Wednesday April 24th, 2024 2:47AM

Clarkesville man recalls time at Cape Canaveral during Apollo missions

By Alyson Shields | Video: Joy Holmes

AccessWDUN is celebrating the 50th anniversary of Apollo 11, the mission that put the first men on the moon. Click the links at left to see more of our coverage.

Julian Garrett knew what was at stake while working on the missions that would send men to the moon while he was worked at Cape Canaveral. Apollo 11 was no different.

“The mission itself was so complicated,” said, Garrett, who worked on the Apollo missions and now lives in Clarkesville. “So many things had to come together and be perfect in order to succeed and it was. The first thing you worry about is the launch. That’s the most dangerous part, and I guess the most nail-biting point when it was time to land and they missed the first landing spot and (astronaut Neil Armstrong) had to find another one.”

Garrett said screens in the communication center showed the space craft running out of fuel.

“We know if it goes out, he’s going to fall like a rock. In the last three seconds, I think, he set it down.”

Garrett worked as a communications coordinator for RCA Service Company at Cape Canaveral from 1963 to 1974. He said technology has changed a lot since then.
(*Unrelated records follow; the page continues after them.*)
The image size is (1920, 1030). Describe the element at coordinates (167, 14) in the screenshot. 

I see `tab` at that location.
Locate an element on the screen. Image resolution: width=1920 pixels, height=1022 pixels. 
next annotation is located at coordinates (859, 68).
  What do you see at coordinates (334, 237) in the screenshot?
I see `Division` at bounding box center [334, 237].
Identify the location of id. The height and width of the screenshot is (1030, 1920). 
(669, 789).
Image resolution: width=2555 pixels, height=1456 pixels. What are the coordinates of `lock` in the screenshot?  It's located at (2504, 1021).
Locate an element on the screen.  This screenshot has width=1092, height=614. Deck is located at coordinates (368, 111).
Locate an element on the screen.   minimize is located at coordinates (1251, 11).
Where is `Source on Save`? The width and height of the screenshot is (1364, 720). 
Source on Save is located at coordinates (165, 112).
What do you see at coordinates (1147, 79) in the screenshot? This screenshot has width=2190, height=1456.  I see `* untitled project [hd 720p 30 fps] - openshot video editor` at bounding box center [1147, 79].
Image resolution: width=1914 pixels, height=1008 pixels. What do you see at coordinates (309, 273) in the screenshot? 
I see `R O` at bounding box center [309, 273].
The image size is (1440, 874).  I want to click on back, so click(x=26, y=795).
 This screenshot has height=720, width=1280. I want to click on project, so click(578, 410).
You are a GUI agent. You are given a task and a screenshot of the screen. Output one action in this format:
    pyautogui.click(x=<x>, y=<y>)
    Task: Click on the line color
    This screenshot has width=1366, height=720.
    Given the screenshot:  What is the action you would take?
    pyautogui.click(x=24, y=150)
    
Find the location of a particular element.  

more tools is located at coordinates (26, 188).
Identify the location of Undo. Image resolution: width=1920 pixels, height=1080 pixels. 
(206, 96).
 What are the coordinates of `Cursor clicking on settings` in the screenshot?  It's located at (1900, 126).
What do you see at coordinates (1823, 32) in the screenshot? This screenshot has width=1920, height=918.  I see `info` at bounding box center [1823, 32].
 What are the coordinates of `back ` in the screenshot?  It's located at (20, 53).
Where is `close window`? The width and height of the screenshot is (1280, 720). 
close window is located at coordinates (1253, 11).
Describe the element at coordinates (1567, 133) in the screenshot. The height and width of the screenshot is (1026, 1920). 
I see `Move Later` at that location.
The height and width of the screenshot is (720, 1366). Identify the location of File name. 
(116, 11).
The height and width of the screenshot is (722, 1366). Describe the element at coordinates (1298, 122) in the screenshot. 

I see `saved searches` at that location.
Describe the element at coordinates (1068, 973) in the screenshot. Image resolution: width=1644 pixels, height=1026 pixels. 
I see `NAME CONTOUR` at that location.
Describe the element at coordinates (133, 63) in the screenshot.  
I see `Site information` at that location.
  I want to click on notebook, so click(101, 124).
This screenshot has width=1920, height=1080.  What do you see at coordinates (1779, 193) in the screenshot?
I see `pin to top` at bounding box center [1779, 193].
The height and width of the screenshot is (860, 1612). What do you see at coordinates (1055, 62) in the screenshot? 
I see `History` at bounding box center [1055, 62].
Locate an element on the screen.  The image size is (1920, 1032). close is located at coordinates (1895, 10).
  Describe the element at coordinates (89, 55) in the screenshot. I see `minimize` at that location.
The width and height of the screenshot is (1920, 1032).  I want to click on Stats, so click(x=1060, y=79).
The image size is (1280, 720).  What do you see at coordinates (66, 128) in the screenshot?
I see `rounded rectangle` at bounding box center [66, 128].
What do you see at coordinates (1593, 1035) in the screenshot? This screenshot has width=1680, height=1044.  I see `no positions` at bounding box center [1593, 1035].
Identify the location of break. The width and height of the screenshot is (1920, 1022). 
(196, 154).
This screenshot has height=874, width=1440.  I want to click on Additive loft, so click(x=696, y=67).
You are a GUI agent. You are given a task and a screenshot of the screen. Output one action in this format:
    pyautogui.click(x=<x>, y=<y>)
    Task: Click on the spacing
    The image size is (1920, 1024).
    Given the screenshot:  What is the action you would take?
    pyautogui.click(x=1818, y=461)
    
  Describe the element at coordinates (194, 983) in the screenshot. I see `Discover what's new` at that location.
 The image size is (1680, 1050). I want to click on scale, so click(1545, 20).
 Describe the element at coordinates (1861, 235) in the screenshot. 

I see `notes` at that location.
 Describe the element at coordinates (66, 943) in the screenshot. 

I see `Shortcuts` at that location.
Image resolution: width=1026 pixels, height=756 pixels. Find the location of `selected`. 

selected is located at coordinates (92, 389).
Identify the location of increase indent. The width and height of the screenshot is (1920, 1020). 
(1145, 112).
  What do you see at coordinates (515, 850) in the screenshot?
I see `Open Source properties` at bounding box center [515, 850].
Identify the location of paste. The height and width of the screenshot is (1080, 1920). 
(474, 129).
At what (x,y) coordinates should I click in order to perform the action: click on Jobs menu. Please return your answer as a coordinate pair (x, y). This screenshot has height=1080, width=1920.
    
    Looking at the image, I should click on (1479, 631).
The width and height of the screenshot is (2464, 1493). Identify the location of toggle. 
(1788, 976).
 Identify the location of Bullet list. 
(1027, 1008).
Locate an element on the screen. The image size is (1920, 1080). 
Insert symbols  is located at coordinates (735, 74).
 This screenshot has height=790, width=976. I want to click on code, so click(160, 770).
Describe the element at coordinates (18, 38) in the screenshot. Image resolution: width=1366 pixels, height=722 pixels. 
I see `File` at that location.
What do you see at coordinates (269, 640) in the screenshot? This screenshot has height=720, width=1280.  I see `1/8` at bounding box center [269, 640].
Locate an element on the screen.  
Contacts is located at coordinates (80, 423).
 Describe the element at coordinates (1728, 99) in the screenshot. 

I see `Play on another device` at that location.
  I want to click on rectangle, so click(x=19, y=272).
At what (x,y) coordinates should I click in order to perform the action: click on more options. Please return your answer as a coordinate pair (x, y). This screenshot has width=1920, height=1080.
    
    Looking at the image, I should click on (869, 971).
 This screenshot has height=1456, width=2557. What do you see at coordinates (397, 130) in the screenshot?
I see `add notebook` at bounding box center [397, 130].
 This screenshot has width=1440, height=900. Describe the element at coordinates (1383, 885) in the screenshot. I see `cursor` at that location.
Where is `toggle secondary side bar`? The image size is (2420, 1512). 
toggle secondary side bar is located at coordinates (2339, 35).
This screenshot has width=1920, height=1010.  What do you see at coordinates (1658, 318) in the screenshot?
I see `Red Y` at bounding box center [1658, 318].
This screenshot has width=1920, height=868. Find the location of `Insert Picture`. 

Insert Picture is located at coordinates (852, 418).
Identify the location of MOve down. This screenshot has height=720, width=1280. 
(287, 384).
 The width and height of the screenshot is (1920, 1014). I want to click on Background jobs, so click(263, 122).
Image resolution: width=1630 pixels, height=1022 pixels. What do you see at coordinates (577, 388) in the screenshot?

 “The technology today, I think probably 90 percent of it stemmed from what was envisioned or created during that time as far as materialization,” he said. “I mean, it was just a stage above vacuum tubes. It had discrete transistors, we didn’t have integrated circuits with millions of components on them and now I can’t think of anything that would have less computing power than the Apollo mission did.”

Garrett and his wife, Judith, have been married for 56 and a half years, and were married while Garrett was working on the space missions. Judith Garrett said she, too, remembers where she was when the mission reached the moon.

“I remember I was with my mother going up (Highway) A-1-A in the car and they said, ‘They have landed!’ And I said oh my goodness and even though it was daylight, you know how you can see the shape of the moon? As I looked up there and I said, ‘I cannot believe it, that there are actually people on the moon! We’re there!’ That was exciting.”

She said it was incredible to later watch the broadcast replays.

“You sit there, with the black-and-white television and you’re watching and you think, ‘Oh my goodness,’ and they’re hopping here and they hop around and they put out the flag and well, I was just wishing I could have seen it in color.”

Julian Garrett said he still sees the success from Apollo 11 on a bright night.

“Of course you think about it on the anniversary, but normally if I see a full moon, it will invariably come to my mind that people walked on that thing, not once but several times. I played a minor part, I think it would have succeeded without me, but I still feel like I played a part,” he said.  “I still look at the moon and think there is a part of the space craft there. Wonder if it’ll ever be discovered by some future generation and really if they’ll know what it was. But every time I look at it I think of it.”

Following Apollo 11, five other Apollo missions successfully made it to the moon. Garrett said he wasn’t sure about future missions to Mars or other planets, but he did wonder if we would return to the moon.

“Even by today’s standards I don’t know if they could do it as flawlessly and it may have been just pure luck.”